SELECT id, created_at FROM orders WHERE customer_id = 42;
-- Index scan + heap fetch for id, created_at

-- With covering index, query is index-only
CREATE INDEX idx_orders_customer_covering ON orders(customer_id) INCLUDE (id, created_at);

SELECT id, created_at FROM orders WHERE customer_id = 42;
-- Index Only Scan - no heap access needed

When Covering Indexes Help

Covering indexes shine when your queries return a small number of columns compared to the table width, and when those queries run frequently (the index cost spreads across many executions). They also help when heap access is expensive due to large rows or slow storage.

When Covering Indexes Hurt

They can backfire on wide tables where including columns duplicates significant data. Heavy UPDATE workloads suffer because every index must be updated. And if your queries are already selective enough to use the index efficiently, the covering index adds maintenance cost for little gain.

The INCLUDE clause is PostgreSQL’s way to add columns without making them part of the index key. This avoids the sorting and B-tree maintenance overhead of full index columns.

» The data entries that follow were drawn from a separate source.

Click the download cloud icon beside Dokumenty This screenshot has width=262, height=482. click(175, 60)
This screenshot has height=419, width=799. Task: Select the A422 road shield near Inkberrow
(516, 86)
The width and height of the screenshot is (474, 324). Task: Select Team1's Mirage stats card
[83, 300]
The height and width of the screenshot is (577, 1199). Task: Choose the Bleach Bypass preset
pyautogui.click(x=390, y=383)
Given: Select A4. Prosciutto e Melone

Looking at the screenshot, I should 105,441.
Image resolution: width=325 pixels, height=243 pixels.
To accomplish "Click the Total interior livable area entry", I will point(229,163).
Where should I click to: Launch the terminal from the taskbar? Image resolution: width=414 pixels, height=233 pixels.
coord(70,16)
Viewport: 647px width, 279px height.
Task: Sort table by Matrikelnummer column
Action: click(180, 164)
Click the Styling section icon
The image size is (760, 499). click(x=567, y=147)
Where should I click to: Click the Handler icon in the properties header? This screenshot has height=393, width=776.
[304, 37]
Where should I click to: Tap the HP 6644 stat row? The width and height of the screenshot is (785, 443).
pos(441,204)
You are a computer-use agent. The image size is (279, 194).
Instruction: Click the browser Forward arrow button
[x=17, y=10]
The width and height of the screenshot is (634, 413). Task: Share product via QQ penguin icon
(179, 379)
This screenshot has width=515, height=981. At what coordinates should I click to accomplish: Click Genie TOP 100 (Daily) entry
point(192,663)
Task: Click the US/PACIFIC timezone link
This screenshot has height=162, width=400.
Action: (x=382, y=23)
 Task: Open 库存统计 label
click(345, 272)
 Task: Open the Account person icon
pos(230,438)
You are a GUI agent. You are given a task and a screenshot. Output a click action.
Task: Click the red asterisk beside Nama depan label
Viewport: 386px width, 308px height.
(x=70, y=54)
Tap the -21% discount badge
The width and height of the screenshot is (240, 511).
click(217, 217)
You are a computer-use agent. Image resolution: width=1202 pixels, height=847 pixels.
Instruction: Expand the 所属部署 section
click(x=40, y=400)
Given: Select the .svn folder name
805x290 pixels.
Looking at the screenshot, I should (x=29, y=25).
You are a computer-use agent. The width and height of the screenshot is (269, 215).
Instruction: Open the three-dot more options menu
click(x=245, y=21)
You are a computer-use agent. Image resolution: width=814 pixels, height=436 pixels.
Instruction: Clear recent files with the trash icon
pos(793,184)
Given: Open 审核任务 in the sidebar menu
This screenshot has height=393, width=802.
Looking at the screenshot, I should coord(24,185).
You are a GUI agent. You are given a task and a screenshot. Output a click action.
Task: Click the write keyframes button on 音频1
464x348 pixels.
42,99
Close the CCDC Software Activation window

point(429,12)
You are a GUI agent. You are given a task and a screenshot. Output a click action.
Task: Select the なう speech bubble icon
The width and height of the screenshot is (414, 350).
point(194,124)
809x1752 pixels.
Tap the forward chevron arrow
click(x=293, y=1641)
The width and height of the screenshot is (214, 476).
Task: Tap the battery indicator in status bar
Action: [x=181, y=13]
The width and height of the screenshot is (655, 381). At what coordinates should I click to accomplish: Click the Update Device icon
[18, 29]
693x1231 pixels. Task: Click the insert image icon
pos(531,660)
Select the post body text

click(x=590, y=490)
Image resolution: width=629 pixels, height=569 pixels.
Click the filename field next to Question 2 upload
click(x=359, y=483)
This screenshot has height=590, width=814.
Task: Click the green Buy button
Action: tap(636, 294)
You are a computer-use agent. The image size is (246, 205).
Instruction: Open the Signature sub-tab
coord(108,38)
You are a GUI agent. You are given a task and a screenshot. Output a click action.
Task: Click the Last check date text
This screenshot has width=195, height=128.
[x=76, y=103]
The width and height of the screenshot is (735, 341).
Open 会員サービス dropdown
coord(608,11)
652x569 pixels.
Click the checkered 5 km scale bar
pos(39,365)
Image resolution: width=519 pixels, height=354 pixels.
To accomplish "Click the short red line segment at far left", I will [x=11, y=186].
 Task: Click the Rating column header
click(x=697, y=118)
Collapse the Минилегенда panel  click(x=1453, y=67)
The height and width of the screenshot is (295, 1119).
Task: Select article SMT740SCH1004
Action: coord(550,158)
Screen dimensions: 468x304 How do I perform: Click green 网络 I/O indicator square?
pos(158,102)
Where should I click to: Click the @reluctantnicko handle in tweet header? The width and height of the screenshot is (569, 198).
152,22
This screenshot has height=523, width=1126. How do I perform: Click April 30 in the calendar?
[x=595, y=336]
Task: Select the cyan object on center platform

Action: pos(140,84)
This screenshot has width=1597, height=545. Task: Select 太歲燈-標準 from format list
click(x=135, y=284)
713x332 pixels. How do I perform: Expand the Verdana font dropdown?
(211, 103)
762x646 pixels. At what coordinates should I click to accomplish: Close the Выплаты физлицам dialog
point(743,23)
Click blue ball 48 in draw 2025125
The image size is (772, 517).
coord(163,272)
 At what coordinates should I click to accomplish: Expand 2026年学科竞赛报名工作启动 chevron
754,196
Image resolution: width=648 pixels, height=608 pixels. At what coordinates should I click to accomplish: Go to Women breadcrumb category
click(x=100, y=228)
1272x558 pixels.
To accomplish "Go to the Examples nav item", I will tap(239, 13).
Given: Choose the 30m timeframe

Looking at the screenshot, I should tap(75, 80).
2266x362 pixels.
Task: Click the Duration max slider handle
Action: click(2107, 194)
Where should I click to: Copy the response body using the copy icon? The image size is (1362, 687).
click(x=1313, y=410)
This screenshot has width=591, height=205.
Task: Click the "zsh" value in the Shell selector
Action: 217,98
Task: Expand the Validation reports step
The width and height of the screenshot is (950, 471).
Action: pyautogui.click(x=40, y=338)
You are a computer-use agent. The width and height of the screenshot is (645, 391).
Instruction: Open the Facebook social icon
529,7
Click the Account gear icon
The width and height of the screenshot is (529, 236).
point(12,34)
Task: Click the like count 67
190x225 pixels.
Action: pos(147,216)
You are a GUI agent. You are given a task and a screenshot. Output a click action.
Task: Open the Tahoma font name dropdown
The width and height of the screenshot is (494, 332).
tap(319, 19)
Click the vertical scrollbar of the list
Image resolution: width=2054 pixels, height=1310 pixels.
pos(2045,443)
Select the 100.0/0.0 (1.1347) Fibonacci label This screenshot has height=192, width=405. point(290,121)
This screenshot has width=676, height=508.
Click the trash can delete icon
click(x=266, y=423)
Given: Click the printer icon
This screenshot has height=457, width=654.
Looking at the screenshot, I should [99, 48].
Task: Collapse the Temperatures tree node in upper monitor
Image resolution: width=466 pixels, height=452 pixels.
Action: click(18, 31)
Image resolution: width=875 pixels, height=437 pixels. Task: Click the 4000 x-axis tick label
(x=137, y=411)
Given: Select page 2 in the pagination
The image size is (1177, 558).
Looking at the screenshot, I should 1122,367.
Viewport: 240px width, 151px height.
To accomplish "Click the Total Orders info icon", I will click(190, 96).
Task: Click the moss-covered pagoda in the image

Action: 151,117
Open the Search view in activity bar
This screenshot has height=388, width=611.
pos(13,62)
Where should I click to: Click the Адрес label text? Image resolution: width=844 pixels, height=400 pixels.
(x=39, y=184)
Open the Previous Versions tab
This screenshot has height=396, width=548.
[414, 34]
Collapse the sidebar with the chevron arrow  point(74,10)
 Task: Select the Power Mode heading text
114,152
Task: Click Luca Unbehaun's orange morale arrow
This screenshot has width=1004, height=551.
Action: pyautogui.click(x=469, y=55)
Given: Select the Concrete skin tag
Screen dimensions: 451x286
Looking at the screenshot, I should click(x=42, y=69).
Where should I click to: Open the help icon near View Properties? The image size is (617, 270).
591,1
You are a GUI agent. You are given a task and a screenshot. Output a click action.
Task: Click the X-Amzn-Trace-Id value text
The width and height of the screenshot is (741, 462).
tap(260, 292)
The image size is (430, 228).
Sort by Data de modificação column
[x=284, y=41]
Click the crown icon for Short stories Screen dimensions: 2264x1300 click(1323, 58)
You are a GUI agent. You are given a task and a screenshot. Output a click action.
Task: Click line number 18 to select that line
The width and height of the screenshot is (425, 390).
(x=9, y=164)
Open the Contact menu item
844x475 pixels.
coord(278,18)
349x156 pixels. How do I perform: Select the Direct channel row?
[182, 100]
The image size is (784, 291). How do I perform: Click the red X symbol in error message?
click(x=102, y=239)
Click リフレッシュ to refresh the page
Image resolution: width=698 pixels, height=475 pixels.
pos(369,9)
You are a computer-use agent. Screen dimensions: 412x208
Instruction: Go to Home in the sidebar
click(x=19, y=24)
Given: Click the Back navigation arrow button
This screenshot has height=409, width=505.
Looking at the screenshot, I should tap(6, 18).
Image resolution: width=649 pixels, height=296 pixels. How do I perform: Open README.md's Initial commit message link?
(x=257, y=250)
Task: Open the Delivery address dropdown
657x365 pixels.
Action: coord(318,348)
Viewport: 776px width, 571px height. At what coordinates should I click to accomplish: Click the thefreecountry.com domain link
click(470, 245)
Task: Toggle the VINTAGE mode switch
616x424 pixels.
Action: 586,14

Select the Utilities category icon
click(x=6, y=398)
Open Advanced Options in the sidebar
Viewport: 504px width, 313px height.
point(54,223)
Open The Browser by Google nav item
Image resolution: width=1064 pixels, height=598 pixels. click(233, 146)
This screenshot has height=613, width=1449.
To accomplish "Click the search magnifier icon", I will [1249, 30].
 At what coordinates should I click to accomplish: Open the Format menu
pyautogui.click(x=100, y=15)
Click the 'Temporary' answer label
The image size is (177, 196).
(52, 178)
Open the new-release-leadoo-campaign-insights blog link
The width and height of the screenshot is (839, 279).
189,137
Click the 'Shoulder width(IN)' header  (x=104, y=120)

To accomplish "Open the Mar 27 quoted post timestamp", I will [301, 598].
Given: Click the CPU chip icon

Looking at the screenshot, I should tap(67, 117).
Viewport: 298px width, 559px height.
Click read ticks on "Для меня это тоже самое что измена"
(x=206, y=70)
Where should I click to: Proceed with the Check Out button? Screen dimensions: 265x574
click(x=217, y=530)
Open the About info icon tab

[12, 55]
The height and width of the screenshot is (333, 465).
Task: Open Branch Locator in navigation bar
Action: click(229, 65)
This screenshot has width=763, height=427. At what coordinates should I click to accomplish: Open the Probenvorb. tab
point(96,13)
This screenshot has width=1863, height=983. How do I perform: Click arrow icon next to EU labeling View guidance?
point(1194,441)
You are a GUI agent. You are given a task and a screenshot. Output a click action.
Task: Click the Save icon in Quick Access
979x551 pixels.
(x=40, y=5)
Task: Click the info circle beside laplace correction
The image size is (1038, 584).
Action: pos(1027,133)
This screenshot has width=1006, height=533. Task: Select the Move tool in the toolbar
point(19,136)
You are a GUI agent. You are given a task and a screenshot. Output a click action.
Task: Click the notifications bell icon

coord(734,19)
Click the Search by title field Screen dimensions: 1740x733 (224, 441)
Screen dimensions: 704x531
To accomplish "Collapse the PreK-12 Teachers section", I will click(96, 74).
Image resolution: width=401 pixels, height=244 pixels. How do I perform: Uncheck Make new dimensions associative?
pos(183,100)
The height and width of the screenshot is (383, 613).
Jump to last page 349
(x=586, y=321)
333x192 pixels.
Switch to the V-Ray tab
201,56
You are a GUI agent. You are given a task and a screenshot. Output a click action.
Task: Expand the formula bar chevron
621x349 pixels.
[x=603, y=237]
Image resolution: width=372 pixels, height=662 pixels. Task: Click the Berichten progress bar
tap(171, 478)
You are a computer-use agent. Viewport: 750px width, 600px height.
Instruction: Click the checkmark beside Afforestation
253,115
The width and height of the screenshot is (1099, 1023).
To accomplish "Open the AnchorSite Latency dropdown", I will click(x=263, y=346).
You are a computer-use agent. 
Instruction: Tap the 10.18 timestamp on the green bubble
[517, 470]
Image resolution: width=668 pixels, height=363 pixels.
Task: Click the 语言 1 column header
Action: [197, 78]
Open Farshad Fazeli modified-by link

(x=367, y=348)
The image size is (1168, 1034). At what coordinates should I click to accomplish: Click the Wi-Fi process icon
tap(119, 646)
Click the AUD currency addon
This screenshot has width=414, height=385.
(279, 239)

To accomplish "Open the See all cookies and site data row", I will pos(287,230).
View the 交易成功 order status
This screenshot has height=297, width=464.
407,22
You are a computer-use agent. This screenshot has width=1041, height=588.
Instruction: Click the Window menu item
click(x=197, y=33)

Partial Indexes for Partitioned Data

A partial index only covers rows that match a condition. This makes them smaller and faster to maintain.

Common Use Cases

Recent Data

-- Only index recent orders, assuming old ones are rarely queried
CREATE INDEX idx_orders_recent ON orders(created_at, customer_id)
WHERE created_at > '2025-01-01';

Active Status

-- Only index active users
CREATE INDEX idx_users_active ON users(email) WHERE status = 'active';

Specific Values

-- Index only failed transactions for debugging
CREATE INDEX idx_transactions_failed
ON transactions(transaction_id, created_at)
WHERE status = 'failed';

Partial Index Trade-offs

The downside: the optimizer might not choose a partial index when the WHERE clause doesn’t match your filter. PostgreSQL has to prove the partial index is relevant.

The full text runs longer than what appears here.